Cześć,
co myślicie o piercingu? Uważacie, że to oszpeca czy dodaje piękna?
Na co byście się odważyły, a co jest ponad waszą granica bezwzględną?
Osobiście podobają mi się kolczyki powierzchniowe (biodra, kark, obojczyki) i na twarzy ograniczające się do wargi i może septum (ten w nosie jak u krowy). Ale nigdy nie byłabym w stanie sobie zrobić implantów w twarzy o.o TO jest masakryczne!
W uszach to chyba podobają mi się wszystkie rodzaje kolczyków oprócz wyciętej chrząstki o.o
Oraz tatuaże powinny mieć swoją historię jeśli są na skórze, a nie "Podobał mi się motylek to zrobiłam go sobie na nodze". Strasznie podoba mi się motyw puzzli na ciele, taki jeden puzzel - jedno ważne wspomnienie.
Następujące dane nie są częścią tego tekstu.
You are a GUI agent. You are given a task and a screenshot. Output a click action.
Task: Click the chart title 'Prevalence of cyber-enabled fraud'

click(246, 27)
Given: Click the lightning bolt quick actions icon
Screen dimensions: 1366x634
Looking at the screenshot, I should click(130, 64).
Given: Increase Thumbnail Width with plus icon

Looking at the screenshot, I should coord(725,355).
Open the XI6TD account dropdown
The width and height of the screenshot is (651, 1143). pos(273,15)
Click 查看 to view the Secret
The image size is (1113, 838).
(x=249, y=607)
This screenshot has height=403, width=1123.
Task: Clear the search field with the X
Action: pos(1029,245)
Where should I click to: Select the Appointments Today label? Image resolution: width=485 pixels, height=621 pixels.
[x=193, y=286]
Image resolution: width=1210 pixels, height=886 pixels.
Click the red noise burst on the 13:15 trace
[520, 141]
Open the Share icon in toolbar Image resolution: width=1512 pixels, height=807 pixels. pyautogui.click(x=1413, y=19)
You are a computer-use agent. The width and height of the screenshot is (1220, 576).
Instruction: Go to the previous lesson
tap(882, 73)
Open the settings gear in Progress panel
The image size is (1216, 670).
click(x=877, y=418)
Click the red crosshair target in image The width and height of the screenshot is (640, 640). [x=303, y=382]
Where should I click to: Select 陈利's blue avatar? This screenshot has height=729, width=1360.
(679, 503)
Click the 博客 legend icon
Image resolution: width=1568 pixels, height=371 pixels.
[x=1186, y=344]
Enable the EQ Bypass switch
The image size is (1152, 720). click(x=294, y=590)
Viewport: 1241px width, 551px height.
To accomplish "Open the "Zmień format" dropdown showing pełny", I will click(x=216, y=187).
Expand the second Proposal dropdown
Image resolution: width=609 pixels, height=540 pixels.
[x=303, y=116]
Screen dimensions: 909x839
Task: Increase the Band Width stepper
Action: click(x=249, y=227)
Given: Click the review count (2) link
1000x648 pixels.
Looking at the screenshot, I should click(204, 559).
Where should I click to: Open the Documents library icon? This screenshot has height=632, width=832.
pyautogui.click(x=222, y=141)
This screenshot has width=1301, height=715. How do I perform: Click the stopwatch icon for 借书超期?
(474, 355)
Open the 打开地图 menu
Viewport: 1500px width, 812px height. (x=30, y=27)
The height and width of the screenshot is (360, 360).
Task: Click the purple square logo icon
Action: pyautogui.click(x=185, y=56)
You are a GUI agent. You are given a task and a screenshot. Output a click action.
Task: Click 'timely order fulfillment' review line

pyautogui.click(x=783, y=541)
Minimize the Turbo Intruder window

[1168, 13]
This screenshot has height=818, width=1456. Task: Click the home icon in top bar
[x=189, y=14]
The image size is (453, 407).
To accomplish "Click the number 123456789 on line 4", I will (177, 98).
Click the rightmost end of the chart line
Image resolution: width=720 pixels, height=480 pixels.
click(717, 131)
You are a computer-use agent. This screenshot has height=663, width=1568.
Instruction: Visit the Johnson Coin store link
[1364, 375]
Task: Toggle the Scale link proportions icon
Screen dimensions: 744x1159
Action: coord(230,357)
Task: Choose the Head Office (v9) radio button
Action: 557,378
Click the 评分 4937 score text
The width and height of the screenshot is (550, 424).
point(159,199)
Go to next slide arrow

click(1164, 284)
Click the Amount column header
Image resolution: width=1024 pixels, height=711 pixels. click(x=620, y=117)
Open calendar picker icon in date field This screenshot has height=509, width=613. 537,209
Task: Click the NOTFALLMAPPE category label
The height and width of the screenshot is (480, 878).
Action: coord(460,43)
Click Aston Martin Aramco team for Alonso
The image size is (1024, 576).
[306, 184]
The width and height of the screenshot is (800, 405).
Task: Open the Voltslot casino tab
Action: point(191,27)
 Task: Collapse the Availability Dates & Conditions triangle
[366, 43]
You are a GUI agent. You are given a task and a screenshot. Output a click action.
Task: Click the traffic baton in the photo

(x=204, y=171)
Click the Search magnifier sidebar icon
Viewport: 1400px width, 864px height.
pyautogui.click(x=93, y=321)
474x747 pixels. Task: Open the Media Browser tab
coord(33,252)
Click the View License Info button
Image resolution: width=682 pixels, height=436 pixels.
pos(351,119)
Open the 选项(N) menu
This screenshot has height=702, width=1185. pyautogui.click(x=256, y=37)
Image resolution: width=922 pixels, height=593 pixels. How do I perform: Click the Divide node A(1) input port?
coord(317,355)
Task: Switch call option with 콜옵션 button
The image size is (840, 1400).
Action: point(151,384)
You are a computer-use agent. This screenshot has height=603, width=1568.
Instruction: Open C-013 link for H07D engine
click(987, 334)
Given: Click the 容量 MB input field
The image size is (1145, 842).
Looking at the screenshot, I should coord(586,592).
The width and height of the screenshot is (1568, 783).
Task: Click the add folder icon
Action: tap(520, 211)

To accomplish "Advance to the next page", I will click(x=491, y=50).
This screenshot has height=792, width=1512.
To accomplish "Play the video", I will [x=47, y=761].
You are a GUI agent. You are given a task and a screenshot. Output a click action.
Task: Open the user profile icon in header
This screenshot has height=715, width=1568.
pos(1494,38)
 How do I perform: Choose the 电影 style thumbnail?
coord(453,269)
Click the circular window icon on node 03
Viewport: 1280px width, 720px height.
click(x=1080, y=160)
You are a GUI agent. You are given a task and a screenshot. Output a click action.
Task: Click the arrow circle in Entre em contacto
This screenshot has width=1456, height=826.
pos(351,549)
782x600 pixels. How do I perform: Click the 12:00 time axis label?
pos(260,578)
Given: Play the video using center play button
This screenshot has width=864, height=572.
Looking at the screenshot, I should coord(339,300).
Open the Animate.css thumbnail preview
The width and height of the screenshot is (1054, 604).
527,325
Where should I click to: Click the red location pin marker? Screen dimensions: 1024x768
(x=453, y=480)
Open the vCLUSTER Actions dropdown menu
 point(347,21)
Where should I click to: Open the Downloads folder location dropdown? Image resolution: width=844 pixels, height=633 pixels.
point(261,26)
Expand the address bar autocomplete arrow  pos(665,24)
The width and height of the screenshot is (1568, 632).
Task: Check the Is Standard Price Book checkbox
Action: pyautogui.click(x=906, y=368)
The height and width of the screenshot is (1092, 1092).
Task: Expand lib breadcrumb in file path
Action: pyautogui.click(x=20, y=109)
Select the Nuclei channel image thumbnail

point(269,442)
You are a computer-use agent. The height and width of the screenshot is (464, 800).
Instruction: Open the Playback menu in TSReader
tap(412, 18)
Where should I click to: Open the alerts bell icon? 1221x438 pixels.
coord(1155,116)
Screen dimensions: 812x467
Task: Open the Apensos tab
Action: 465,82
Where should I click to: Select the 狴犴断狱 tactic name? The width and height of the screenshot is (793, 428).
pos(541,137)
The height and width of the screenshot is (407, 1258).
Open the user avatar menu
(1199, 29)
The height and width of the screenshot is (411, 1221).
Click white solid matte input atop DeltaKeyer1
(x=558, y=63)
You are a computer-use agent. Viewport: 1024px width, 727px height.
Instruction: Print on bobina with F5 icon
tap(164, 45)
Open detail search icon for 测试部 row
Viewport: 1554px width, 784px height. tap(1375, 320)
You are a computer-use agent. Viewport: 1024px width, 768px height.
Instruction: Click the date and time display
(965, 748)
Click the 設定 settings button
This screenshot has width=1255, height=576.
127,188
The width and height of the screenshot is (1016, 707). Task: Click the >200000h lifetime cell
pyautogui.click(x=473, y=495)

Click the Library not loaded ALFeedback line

A wy co myślicie o piercingu i tatuażach? Planujecie coś takiego? Czy to nie dla was?
I tak zginiemy :<


Marzy mi się kolczyk przez obojczyk, niestety wiem, że nikt mi takiego nie zrobi. Podobają mi się również bardzo przekłucia powierzchniowe i z chęcią zrobiłabym sobie surface'a na karku, w biodrze, sternum bądź gorset, jednakże jest to wysoce niepraktyczne. Ogólnie, podobają mi się wszelakiego rodzaju przekłucia. Wszystkie uważam za formę sztuki, nawet jeżeli ktoś z nimi mocno przesadził.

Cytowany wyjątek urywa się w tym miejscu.